:: Recorded data ::

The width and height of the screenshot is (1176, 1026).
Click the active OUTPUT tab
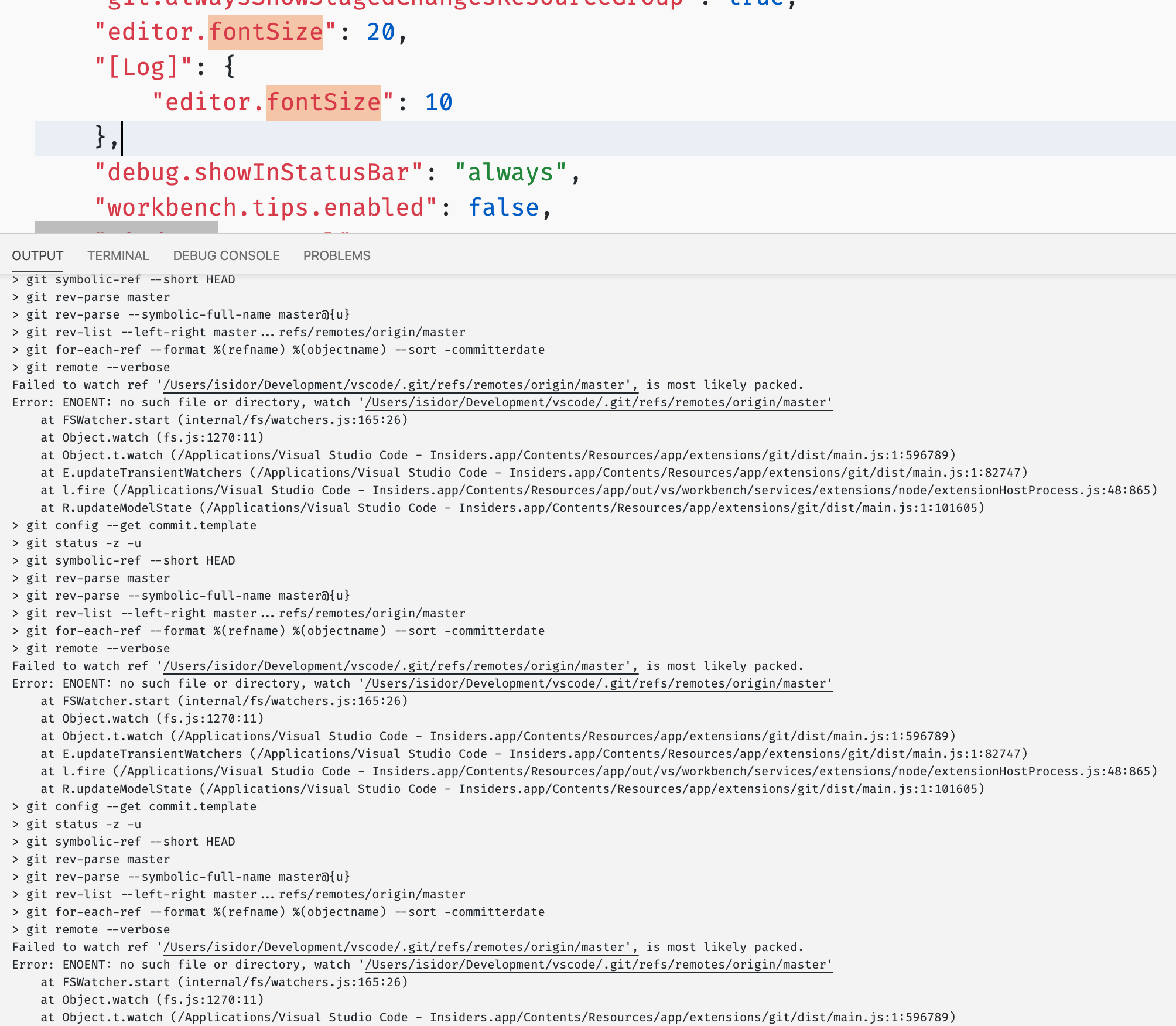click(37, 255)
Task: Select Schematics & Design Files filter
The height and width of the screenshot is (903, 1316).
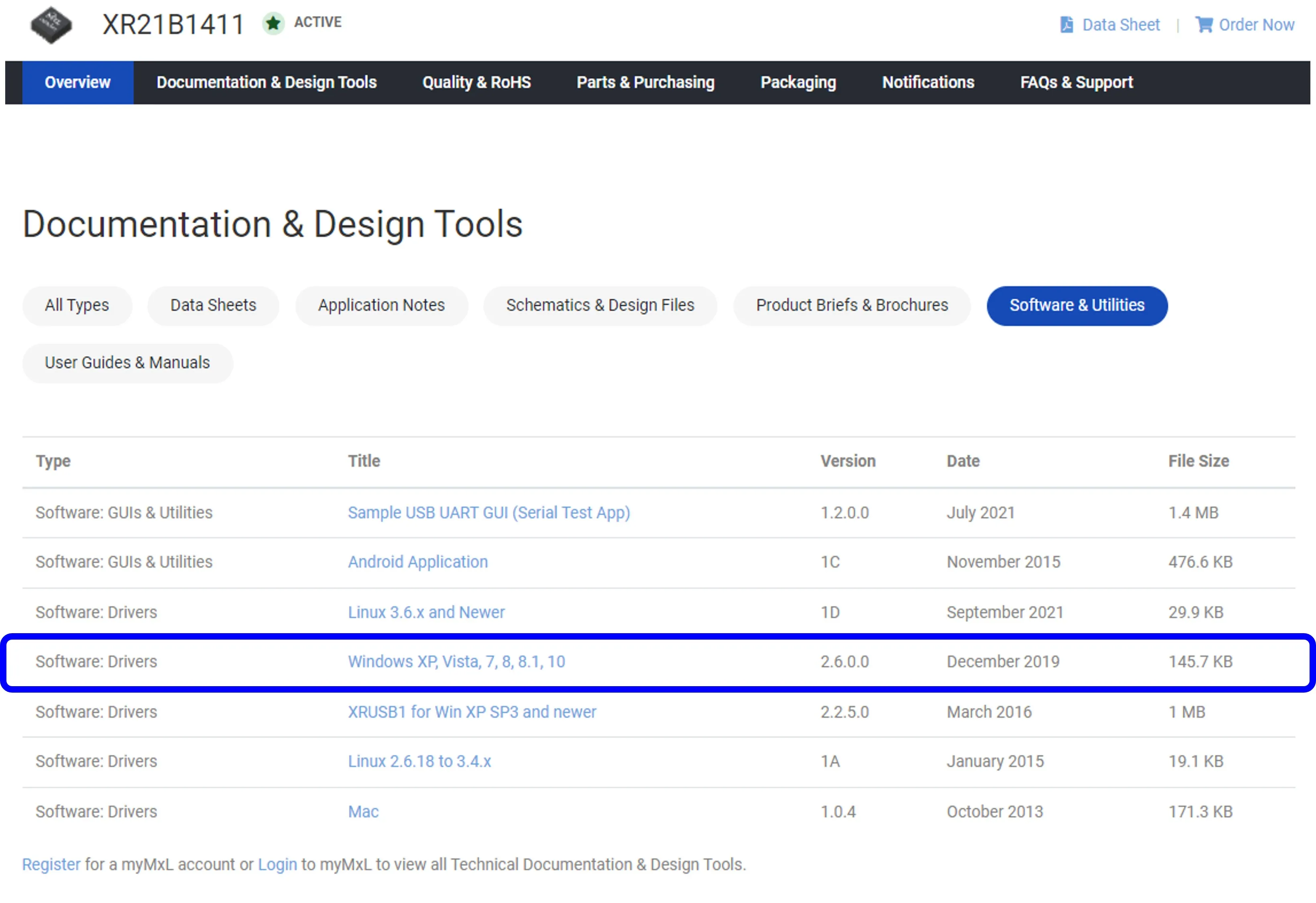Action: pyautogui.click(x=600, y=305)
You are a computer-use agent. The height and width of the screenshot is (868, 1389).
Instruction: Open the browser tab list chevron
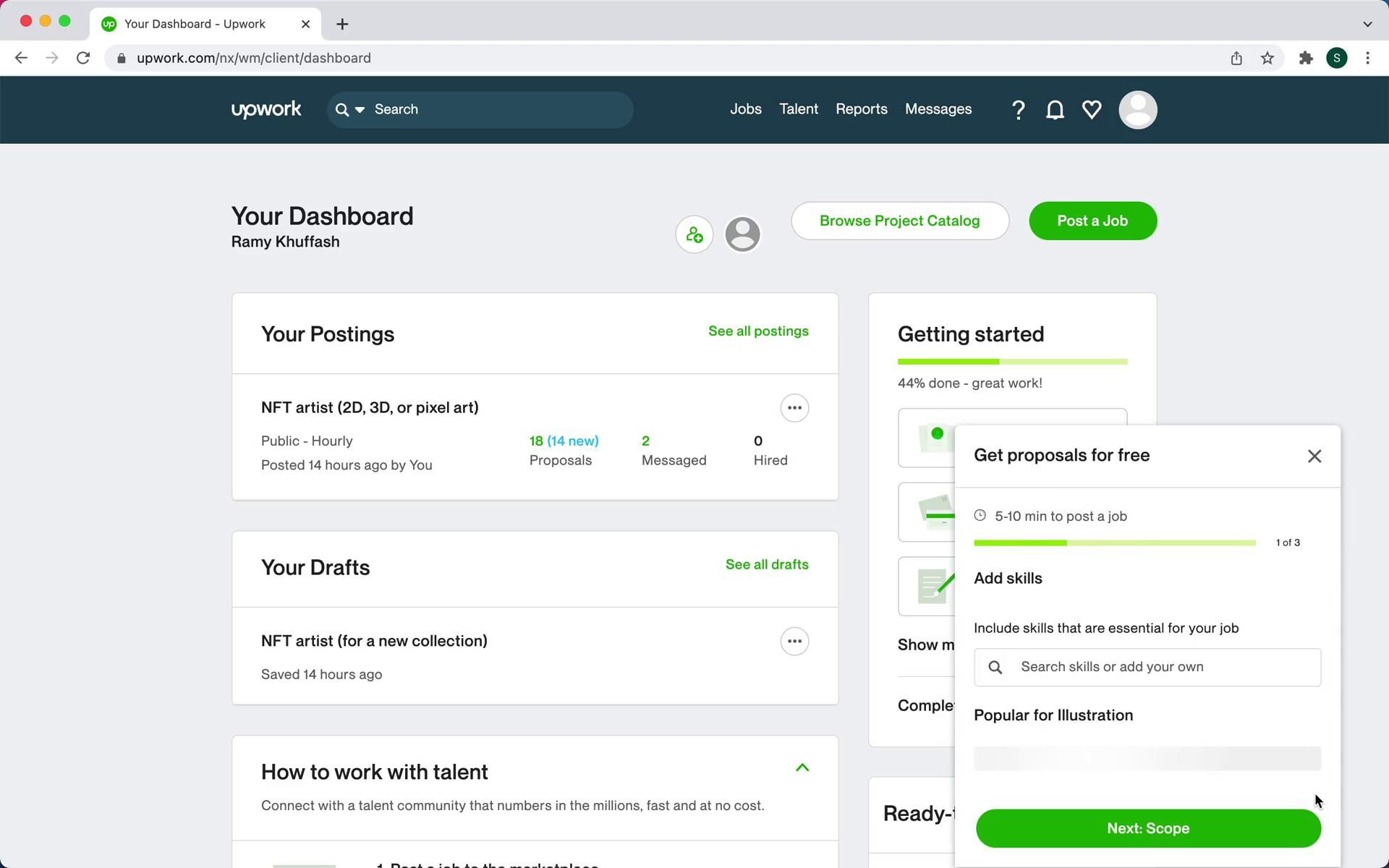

:::
:: Recorded data ::

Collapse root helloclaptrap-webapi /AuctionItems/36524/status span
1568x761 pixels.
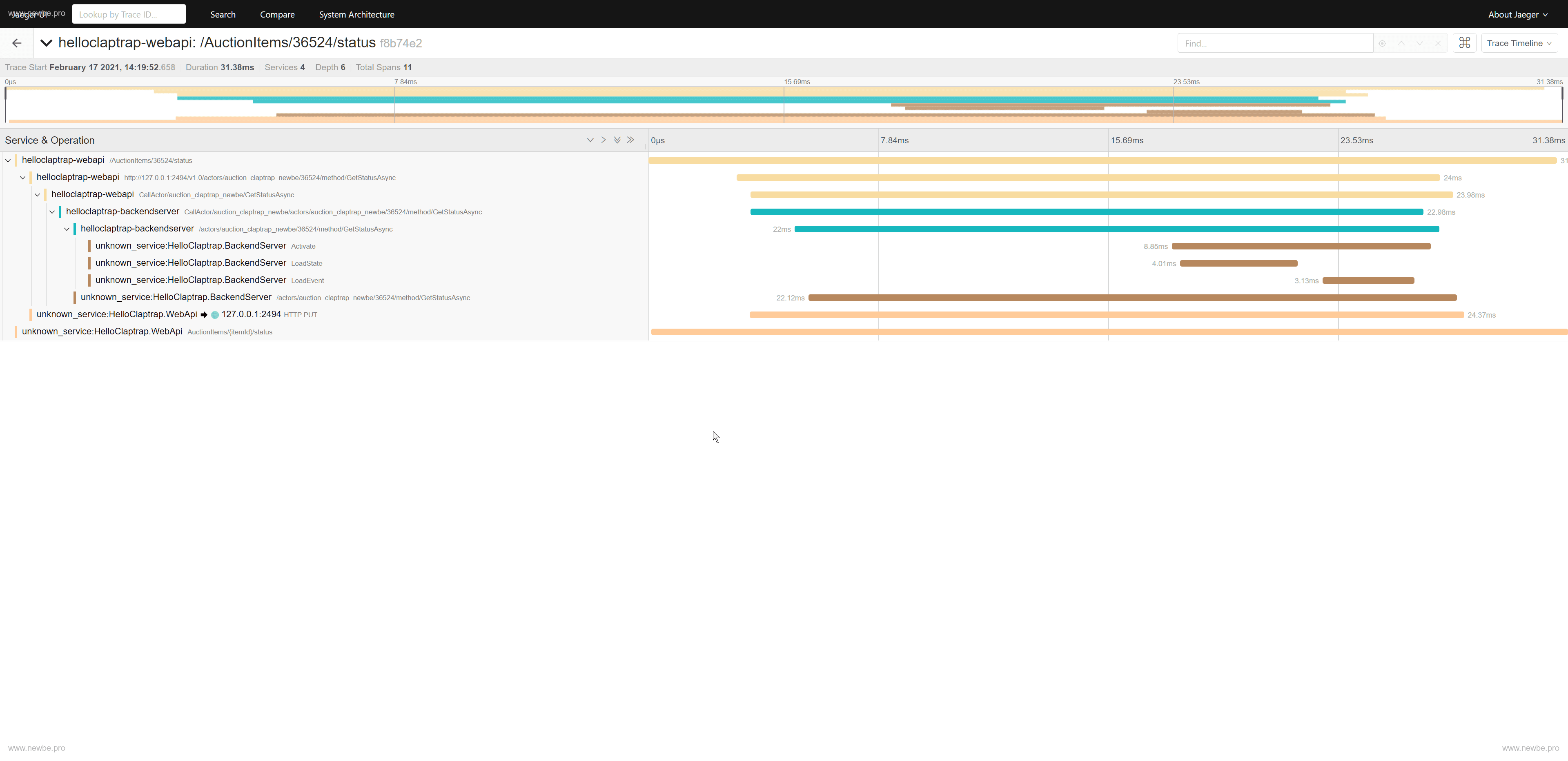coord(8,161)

:::

### Aim of the exercise
Having found the line with "The width and" and the line with "Instruction: Open the" in the material above, write out exactly those two and every line between, leaving the pictures out.

### Result
The width and height of the screenshot is (1176, 1026).
Click the active OUTPUT tab
click(37, 255)
Task: Select Schematics & Design Files filter
The height and width of the screenshot is (903, 1316).
Action: pyautogui.click(x=600, y=305)
You are a computer-use agent. The height and width of the screenshot is (868, 1389).
Instruction: Open the browser tab list chevron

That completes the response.